Starting with the line that contains "You are a computer-use", repeat exactly every line through the last one in the records below, and leave out the pictures.
###
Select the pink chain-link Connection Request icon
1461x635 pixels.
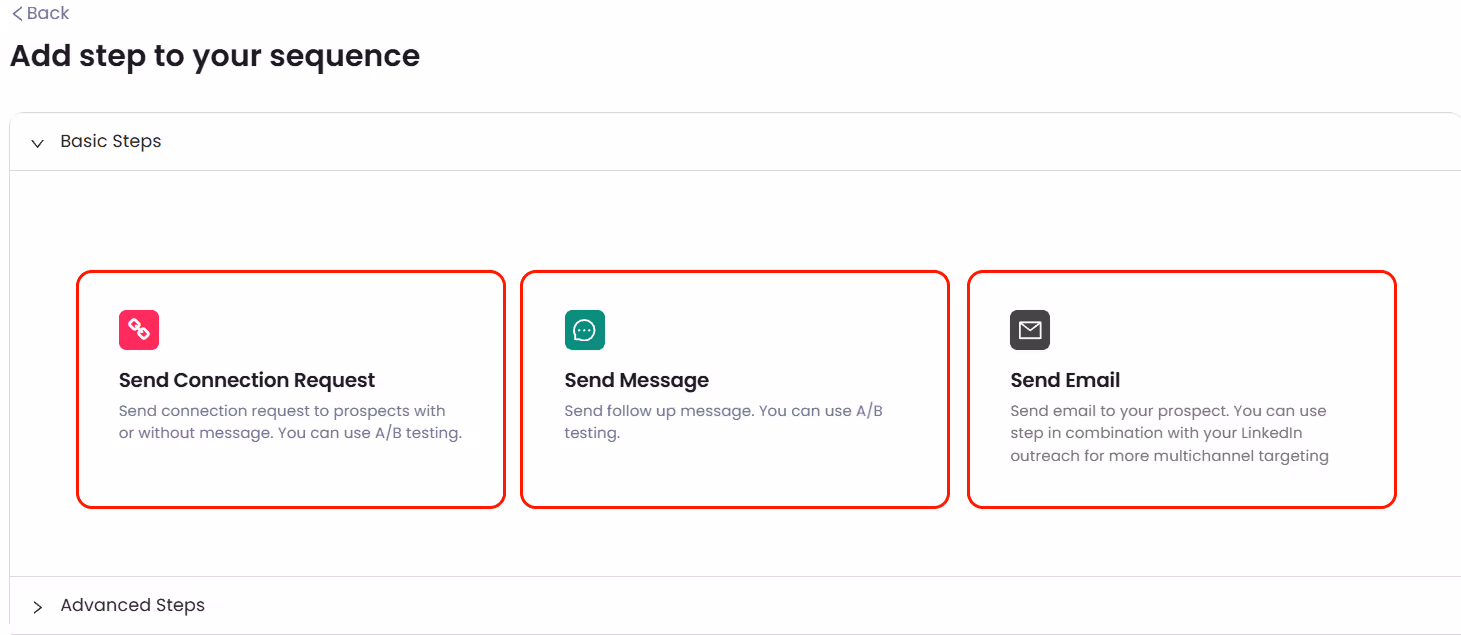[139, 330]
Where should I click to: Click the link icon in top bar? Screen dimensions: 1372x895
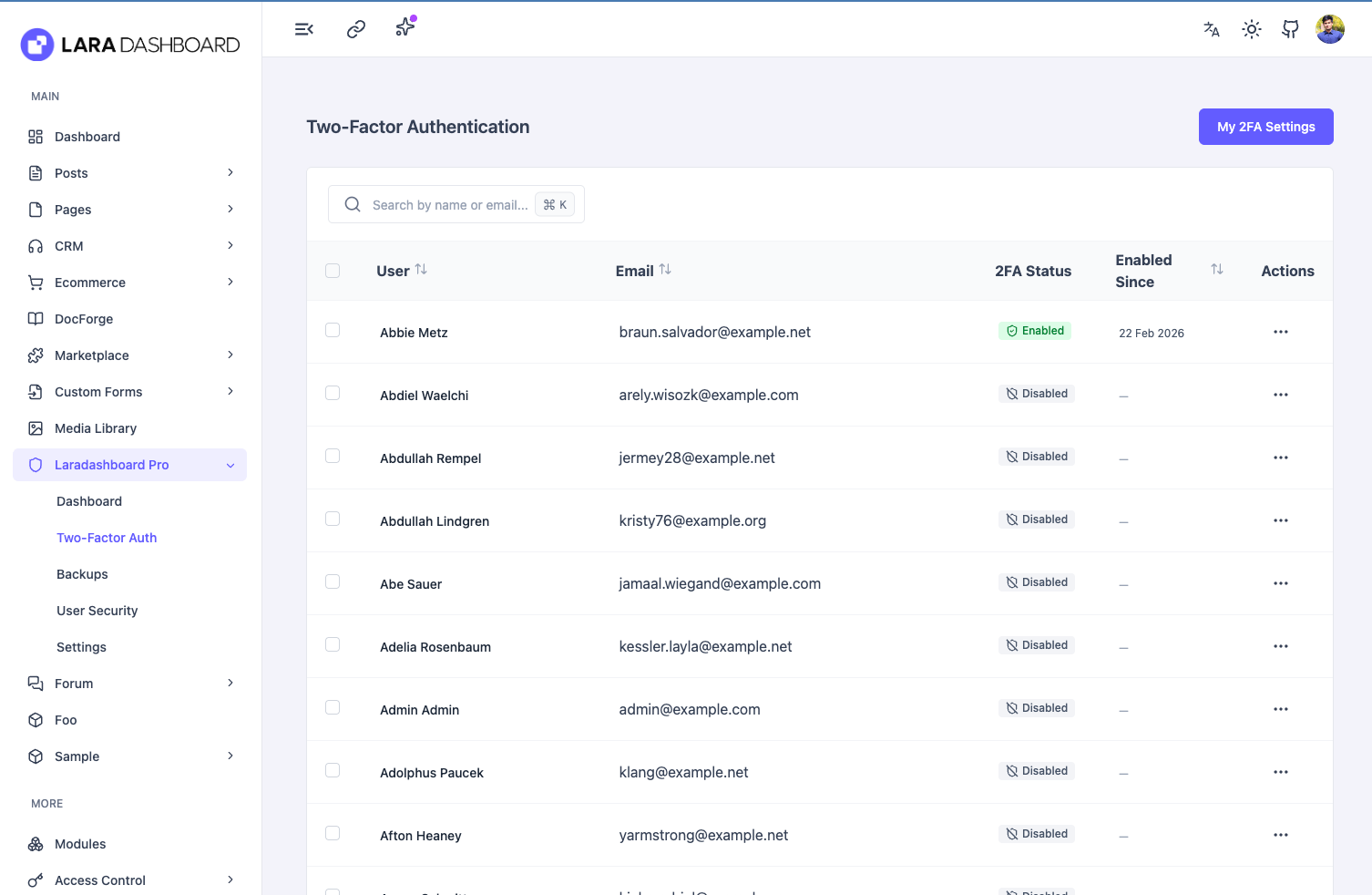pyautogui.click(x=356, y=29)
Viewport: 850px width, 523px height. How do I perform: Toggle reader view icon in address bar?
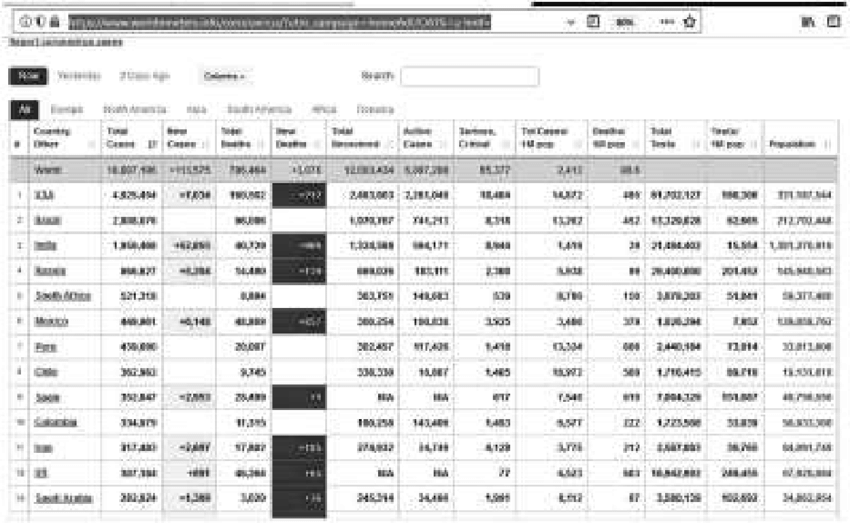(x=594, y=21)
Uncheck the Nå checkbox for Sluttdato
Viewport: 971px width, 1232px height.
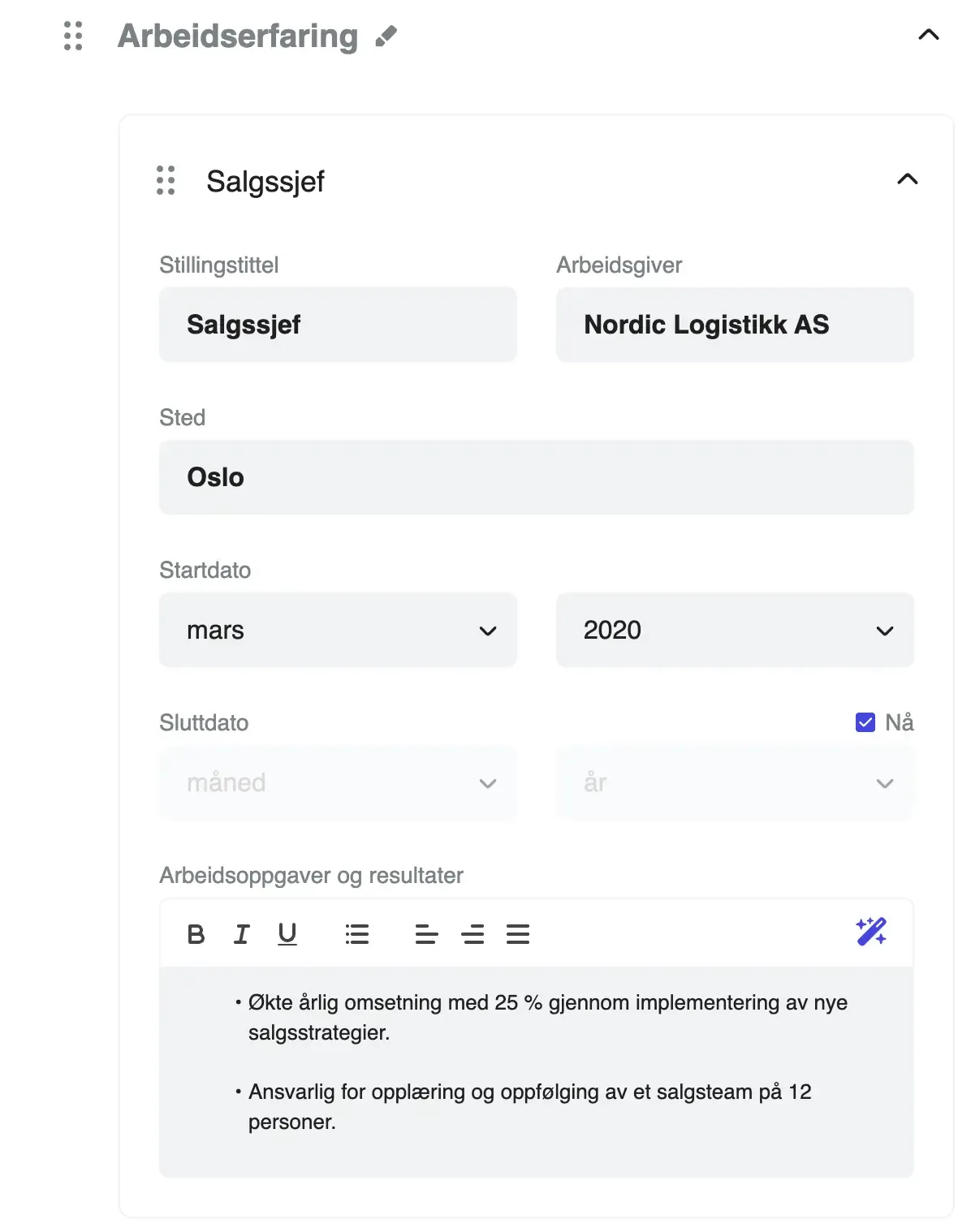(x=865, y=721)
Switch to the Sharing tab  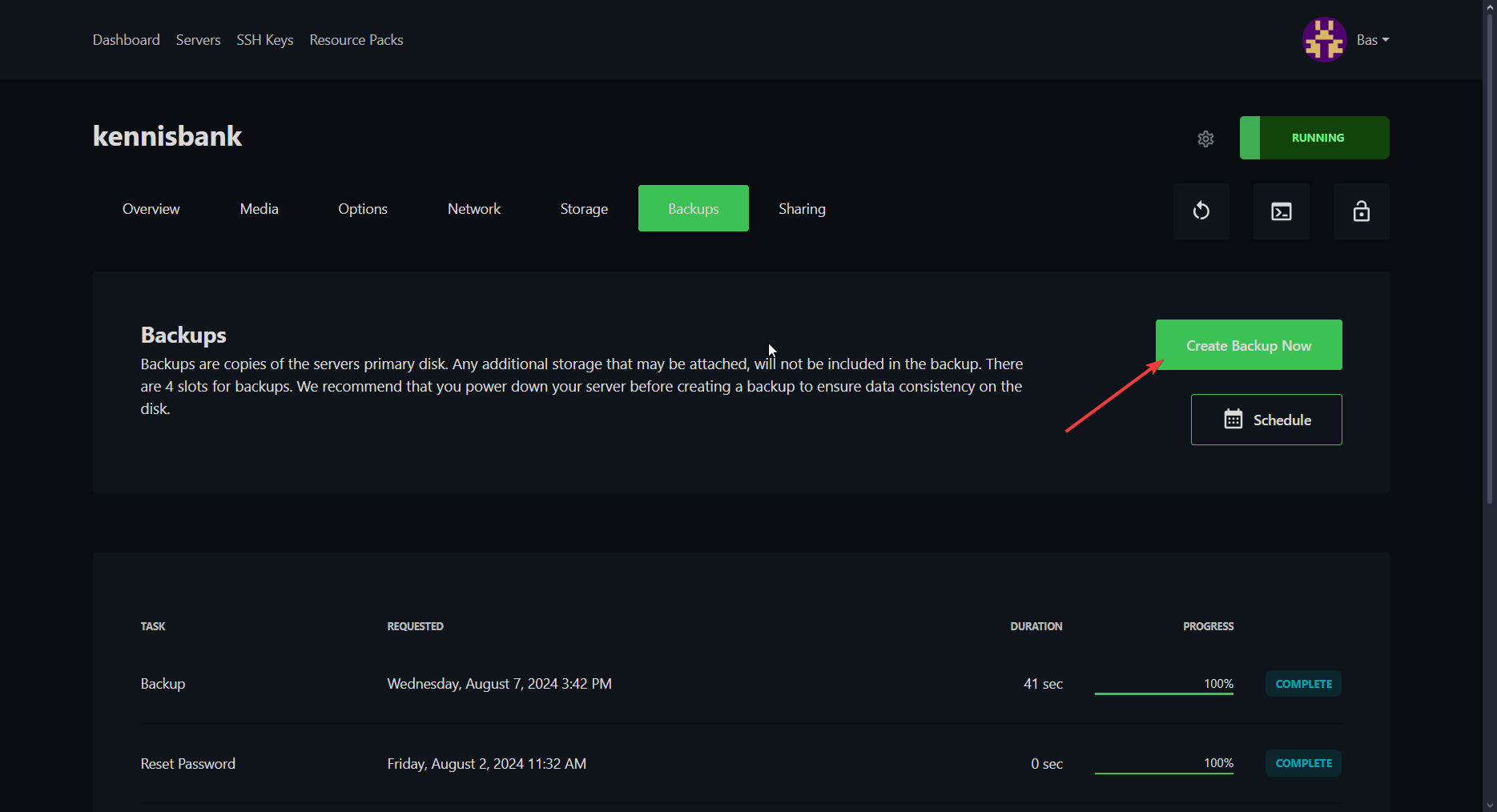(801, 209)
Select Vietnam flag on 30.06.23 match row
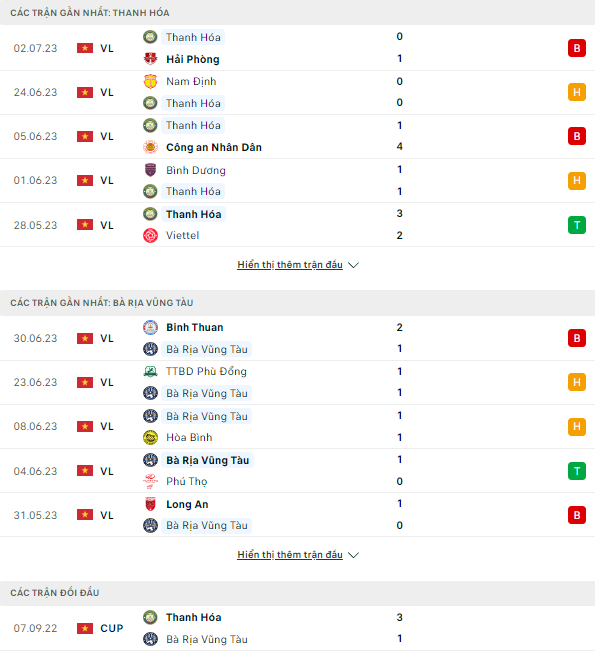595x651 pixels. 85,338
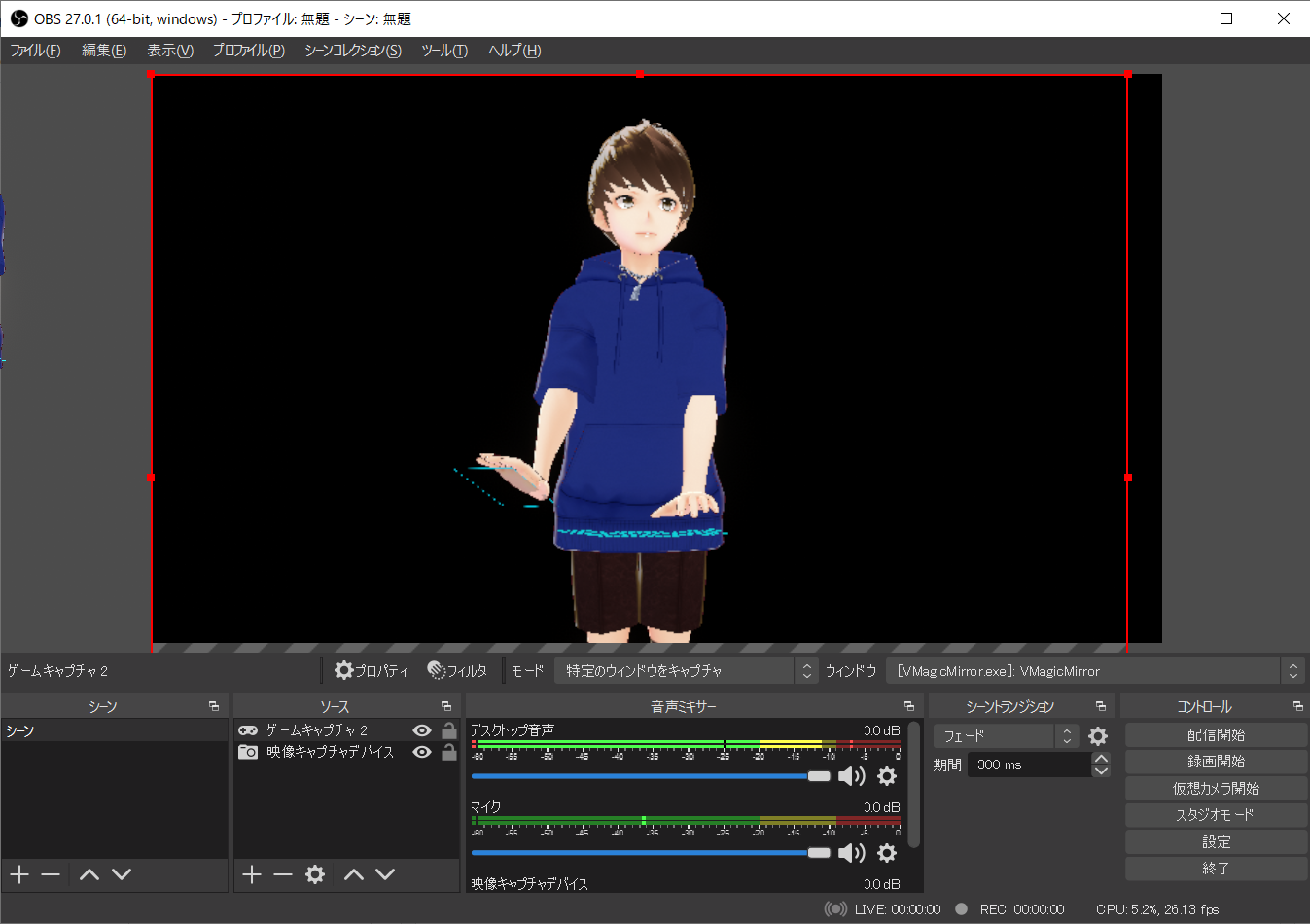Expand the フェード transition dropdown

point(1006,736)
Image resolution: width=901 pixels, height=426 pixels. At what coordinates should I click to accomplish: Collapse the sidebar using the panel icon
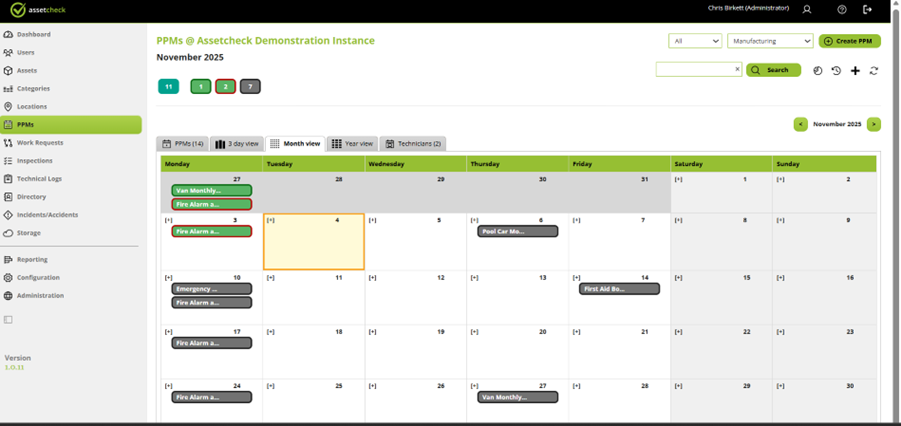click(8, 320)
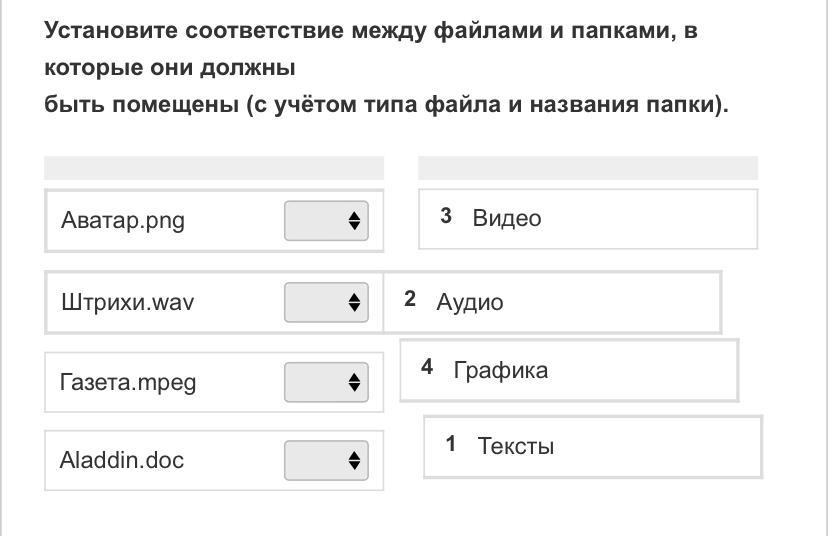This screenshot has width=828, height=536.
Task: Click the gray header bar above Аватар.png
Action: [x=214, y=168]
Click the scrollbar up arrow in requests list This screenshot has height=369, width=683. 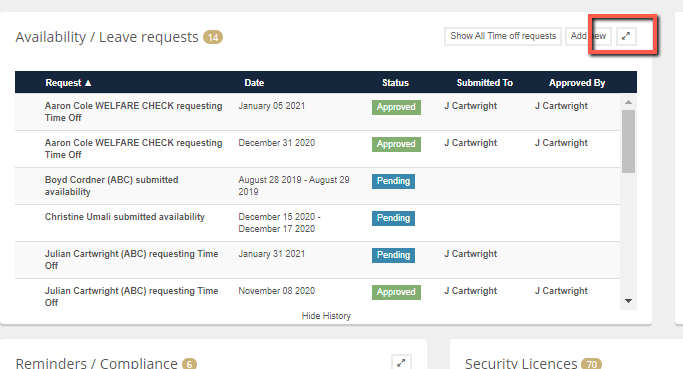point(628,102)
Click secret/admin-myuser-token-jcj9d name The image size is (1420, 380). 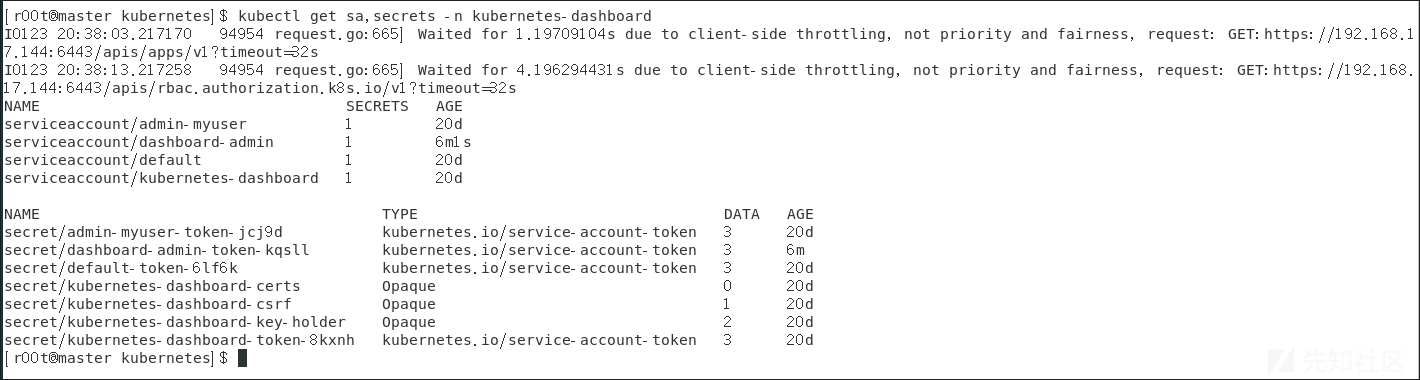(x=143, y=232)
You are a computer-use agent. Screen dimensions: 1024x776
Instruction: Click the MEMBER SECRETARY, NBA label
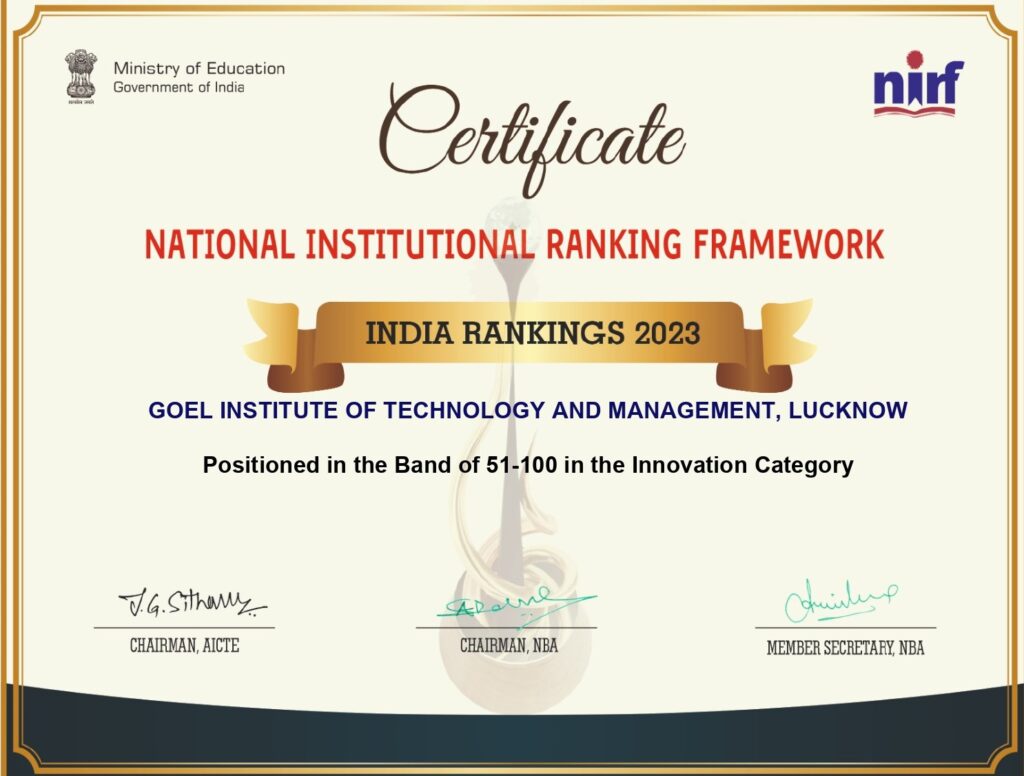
###
> [Solved exercise]
You are a computer-use agent. Screen dimensions: 1024x776
Instruction: Click the MEMBER SECRETARY, NBA label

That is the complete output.